Pictures are not part of the answer. Return the lines from the one containing "You are a GUI" through the end of the data, both included, exactly as they appear.

= = =

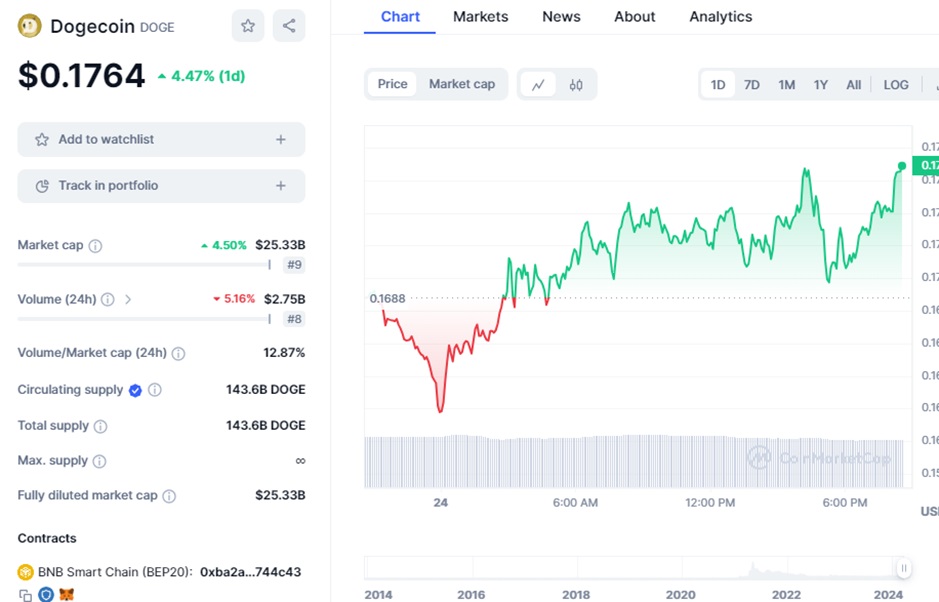939x602 pixels.
Task: Expand Add to watlist plus button
Action: click(x=281, y=140)
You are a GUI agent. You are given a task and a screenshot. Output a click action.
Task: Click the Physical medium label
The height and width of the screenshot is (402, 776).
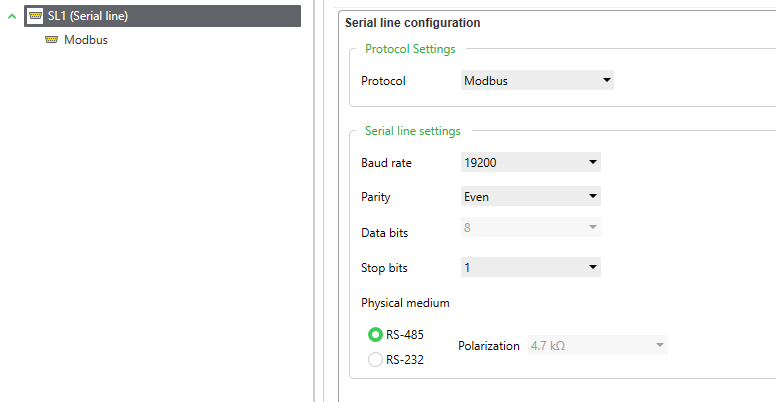(x=405, y=302)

= = =

SOLUTION TO THIS PROBLEM:
You are a GUI agent. You are given a task and a screenshot. Output a click action.
Task: Click the Physical medium label
The height and width of the screenshot is (402, 776).
(x=405, y=302)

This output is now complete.